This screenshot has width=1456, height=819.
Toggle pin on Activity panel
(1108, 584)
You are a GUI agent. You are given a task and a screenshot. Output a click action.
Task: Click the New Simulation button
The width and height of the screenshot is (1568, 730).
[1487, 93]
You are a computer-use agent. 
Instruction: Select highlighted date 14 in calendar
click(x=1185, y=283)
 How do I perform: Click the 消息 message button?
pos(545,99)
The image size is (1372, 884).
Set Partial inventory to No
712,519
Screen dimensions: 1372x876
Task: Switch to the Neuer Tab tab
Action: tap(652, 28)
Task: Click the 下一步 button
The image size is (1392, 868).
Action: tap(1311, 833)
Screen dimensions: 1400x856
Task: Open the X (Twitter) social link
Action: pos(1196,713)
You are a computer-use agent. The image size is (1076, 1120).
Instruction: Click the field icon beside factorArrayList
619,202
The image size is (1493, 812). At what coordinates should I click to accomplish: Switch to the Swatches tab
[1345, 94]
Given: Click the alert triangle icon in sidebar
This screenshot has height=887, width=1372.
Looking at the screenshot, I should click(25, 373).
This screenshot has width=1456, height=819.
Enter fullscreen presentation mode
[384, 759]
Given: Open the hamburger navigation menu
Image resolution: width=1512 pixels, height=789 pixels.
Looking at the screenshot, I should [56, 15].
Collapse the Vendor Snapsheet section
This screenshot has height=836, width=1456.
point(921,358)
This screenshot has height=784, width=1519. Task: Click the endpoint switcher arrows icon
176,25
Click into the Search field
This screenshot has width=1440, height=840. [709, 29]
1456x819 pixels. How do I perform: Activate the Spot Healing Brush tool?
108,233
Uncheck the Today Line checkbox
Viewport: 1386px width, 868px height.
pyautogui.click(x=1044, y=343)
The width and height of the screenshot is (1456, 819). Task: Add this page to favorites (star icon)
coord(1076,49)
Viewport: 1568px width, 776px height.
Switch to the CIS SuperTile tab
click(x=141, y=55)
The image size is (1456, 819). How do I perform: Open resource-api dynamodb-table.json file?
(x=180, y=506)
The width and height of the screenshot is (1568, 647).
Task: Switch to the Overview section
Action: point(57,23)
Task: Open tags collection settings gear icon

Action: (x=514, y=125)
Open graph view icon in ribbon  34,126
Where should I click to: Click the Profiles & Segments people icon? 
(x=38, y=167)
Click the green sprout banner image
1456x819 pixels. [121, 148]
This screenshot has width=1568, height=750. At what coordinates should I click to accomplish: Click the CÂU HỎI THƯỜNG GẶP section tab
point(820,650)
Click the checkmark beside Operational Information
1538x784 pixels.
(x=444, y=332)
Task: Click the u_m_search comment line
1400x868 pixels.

--------

**INSTRUCTIONS FOR THE TASK**
Where the word "computer" shows up in a line of the listing, return that line.

**OUTPUT FOR THIS EXERCISE**
You are a computer-use agent. 
You are a computer-use agent. The image size is (1076, 1120).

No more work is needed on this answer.